It’s a great game because it forces you to learn the tendencies of the people playing, because a chooser might like a more literalistic approach, or ironic, or funny etc. You learn a lot about people from playing Apples to Apples with them.

Well I grabbed a green card because I had just won a hand and the card said, “Worldly.”

I thought to myself, “HA! NOW THIS IS GONNA BE GOOD!” I was expecting something really trite to be laid down. Like TV, drug dealers, Jersey Shore, sex- y’know, something really bad. Because that’s how Christians think of the word. “Worldly” always has a negative connotation for Christians.

Then I read the definition of the word. I was shocked.

“Worldly- experienced, sophisticated, materialistic.” I let out a sigh of relief that at LEAST the writers included materialistic!

It really got me thinking, though. Christians use words in ways that nobody else uses them ALL the time! We have our own little jargon to separate us from “the world.” We are supposed to be “Not Of This World” as one particular brand of Christian apparel so constantly reminds us. This Christianese is ridiculous. It doesn’t really get us anywhere, does it?

When people use the same words to describe different things, it leads to confusion. There are brilliant philosophers who’ve written scores of books about this. In argumentation, the power to define almost always gives you the advantage. Christians don’t seem to mind too much though, we still keep using words differently!

My favorite Christian slogan is an extremely common one. It’s all too common, but doesn’t really mean anything. One time, I had somebody ask me if I was religious. I didn’t even have time to think about my response. No, I had seen too many strong Christians handle this in a brilliant way before me, so my response was automatic. Perhaps you’ve said it too?

“Nah man, I’m not religious. I’m a Christian. It’s not a religion, it’s a relationship!!” Man… That TOTALLY worked. My friend, judging by the look on his face, was speechless. He must have accepted Jesus because he finally realized that it’s not about religion, but about relationship. In reality, maybe not so much.

Most likely he thought, “whatever floats your boat man. Last time I checked, Christianity was the biggest ‘relationship’ on the planet.”

A powerful video was just released on YouTube by a guy named bball1989. It’s a video entitled “Why I hate Religion, but love Jesus.” It’s been passed around Facebook by a TON of my friends. When I took a screenshot of it, 25 people had already posted it, but now it’s over 35. The video is fantastic, and I don’t want to dog it. But it still falls into that trap of using words differently than everybody else uses them.

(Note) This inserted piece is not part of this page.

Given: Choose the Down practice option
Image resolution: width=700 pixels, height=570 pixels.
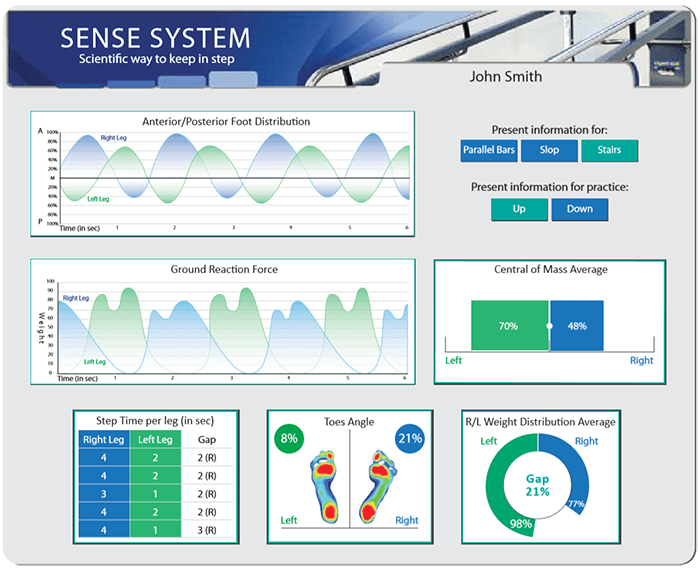Looking at the screenshot, I should point(579,210).
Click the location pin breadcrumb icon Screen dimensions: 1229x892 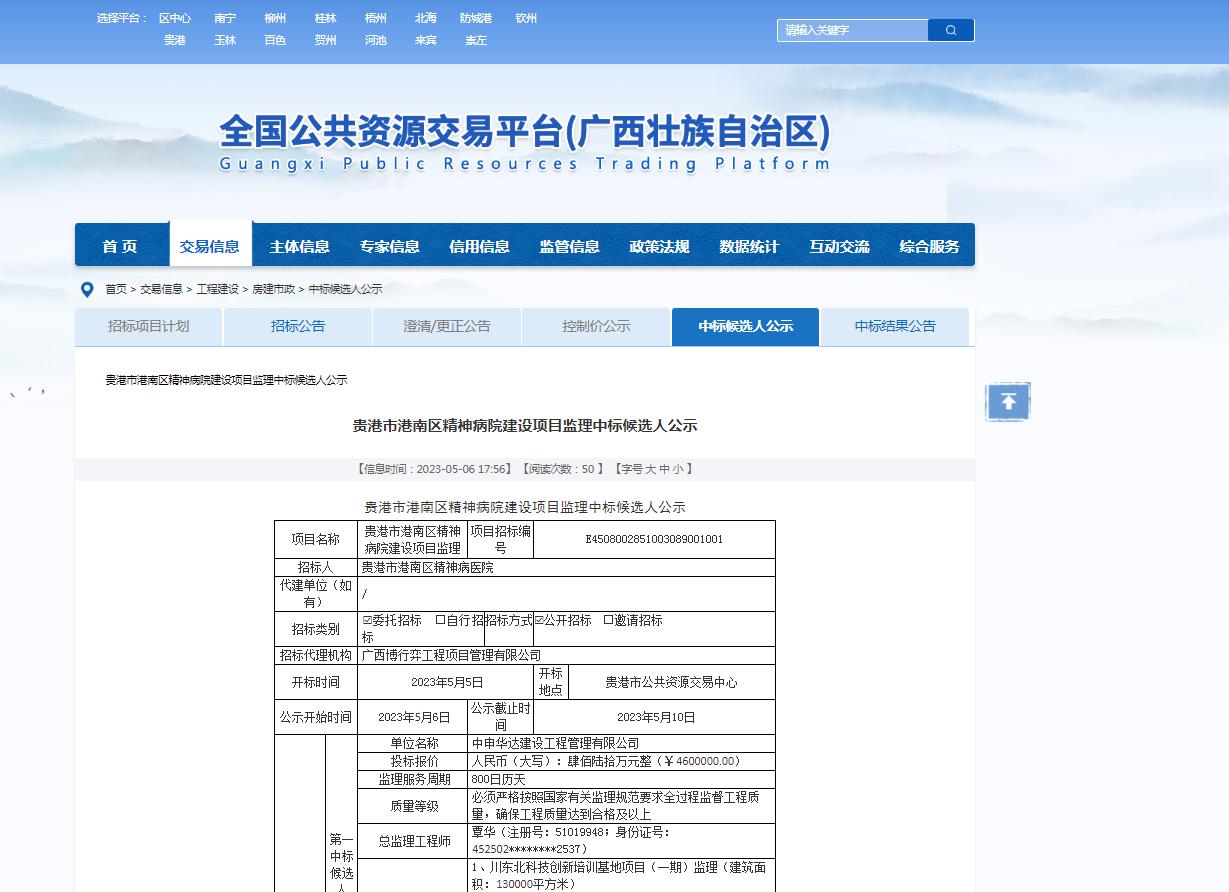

Even some of my favorite preachers use this phrase. They say, religion is about rules but Jesus isn’t. Really? Jesus doesn’t give us guidelines to follow? Seems like Matthew 5 piles on even stricter rules than the Old Testament had given… And what dictionary in the world actually says that religion is about rules?

Now, I get that we aren’t saved by rules. The fact of the matter, however, is that when it comes to defining what religion is, the rest of the world tacks on “rules” almost as an afterthought.

Here’s how dictionary.com defines religion, “a set of beliefs concerning the cause, nature, and purpose of the universe, especially when considered as the creation of a superhuman agency or agencies, usually involving devotional and ritual observances, and often containing a moral code governing the conduct of human affairs.”

Huh, sounds like Christianity fits ALL of those criterion.

Maybe, when somebody asks us if we are religious in the future, instead of highjacking the question we should just answer them straight. “Yeah, yeah I am. Are you?”

Maybe, instead of trying to reeducate people about the Christian definition of religion we can just use our faith as a springboard for having a conversation. Maybe we can say, “hey Christianity might not be what you think it is.” Or “yeah I’m religious, could you tell? I’m glad you could- let me tell you what Jesus has done in my life to make me believe in him.”

Just say anything other than, “no man, I’m in a relationship with Jesus!” All religions claim to be in a relationship with their gods, we just need to show that ours cared so much about being in a relationship with us, He left his home and came to ours so He could be in relationship and community with us and to point us back to God.